Niyetle İlgili Hikmetli Sözler

İHSAN

Mü’minin, yapacağı her amelde tek niyeti, Cenâb-ı Hakk’ın rızâsını kazanmak olmalıdır.

Sâlim bin Abdullah, halife Ömer bin Abdülazîz’e yazdığı bir mektupta şöyle demiştir:

“Şunu iyi bil ki, Allah Teâlâ’nın kuluna yardımı, kulun niyeti kadardır. Kimin niyeti tam olursa, Allâh’ın ona yardımı da tam olur. Niyeti ne kadar azalırsa, Allâh’ın yardımı da o kadar azalır.”

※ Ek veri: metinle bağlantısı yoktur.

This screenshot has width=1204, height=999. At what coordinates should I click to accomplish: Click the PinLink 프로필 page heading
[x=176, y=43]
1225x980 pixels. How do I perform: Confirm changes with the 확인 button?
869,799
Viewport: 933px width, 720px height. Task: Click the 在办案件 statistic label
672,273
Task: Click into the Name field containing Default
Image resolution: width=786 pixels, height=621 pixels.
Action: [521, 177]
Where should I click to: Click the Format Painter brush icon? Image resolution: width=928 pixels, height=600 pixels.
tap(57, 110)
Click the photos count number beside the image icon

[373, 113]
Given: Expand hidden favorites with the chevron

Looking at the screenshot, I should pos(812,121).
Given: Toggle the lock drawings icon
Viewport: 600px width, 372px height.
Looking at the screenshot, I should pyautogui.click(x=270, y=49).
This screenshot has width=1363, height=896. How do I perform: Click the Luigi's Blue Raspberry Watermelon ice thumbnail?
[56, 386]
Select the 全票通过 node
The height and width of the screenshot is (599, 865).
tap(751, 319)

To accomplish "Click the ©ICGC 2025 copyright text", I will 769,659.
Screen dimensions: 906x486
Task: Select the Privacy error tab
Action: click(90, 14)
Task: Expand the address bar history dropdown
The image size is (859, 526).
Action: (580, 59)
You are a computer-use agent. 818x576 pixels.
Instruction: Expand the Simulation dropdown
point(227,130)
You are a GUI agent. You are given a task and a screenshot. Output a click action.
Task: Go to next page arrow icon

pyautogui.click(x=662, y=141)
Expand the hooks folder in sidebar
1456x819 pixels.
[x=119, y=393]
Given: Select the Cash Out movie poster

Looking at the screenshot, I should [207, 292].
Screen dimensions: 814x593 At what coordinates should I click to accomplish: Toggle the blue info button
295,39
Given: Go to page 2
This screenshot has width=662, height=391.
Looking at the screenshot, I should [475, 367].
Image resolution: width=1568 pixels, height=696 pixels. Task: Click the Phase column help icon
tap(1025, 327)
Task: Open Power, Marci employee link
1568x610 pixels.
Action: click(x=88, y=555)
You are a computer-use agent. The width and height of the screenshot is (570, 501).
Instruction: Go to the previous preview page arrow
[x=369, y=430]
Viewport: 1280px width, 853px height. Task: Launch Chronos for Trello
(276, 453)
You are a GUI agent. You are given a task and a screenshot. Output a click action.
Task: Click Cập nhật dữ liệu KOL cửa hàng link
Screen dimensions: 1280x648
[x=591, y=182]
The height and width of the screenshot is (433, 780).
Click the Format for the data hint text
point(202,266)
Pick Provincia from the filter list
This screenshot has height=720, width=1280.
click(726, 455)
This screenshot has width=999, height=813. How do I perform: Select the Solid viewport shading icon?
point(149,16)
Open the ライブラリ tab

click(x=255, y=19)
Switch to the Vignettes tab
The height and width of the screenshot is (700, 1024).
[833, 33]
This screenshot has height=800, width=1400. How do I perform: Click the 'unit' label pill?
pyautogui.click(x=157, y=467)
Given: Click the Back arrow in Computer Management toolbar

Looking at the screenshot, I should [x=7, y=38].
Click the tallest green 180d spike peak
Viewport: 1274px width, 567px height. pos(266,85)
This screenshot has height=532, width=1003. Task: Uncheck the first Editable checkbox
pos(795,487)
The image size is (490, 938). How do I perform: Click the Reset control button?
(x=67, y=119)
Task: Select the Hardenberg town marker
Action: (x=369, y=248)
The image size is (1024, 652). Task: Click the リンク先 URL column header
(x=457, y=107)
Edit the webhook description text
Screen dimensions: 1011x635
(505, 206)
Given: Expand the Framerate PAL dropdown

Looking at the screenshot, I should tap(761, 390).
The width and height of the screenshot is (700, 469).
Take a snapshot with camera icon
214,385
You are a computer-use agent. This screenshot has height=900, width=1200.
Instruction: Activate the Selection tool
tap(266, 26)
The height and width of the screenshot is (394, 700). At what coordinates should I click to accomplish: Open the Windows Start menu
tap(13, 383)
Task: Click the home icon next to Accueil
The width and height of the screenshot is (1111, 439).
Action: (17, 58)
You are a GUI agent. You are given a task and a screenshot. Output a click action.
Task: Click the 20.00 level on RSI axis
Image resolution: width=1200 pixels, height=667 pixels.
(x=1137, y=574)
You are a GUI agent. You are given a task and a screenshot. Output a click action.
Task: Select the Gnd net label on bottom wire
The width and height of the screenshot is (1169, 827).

Yine bu hususta söylenmiş hikmetli sözlerden bâzıları şunlardır:

“Niyeti olmayanın ameli yoktur. Niyetinde Allâh’ın rızâsını gözetmeyenin de ecri yoktur.” (Hazret-i Ömer)

“Nice küçük ameller vardır ki, niyetler onları büyültür. Nice büyük görünen ameller vardır ki, niyetler onları küçültür.” (Abdullah bin Mübârek)

“Bütün hayırların, niyeti güzelleştirmekte toplanmış olduğunu gördüm; niyetini icrâ edemesen de niyetini güzelleştirmen sana hayır olarak yeter.” (Dâvud-i Tâî)

“Eskiler nasıl amel edeceklerini öğrendikleri gibi, nasıl niyet edeceklerini de öğrenirlerdi.” (Süfyân-ı Sevrî)

“Kalbin düzelmesi, amelin düzelmesi ile; amelin düzelmesi ise niyetin düzelmesi ile mümkündür.” (Mutarrif bin Abdullah)

İHLÂS NE DEMEKTİR?

Velhâsıl, Cenâb-ı Hakk’ın rızâsından gayri bütün emelleri gönülden söküp atmak, müslümanın îfâsına mecbûr olduğu büyük bir vazifedir. Bu hususta her zaman Cenâb-ı Hak’tan ihlâs sâhibi olmayı talep etmek gerekir. Zira ihlâs, niyetlerin temiz ve samîmî olmasıdır ki, ibadetlerin sıhhat ve bereketi buna bağlıdır. Beden için ruh ne ise, amel için ihlâs da o mesâbededir. İhlâssız amel, özden mahrum, kuru bir yorgunluktan ibârettir.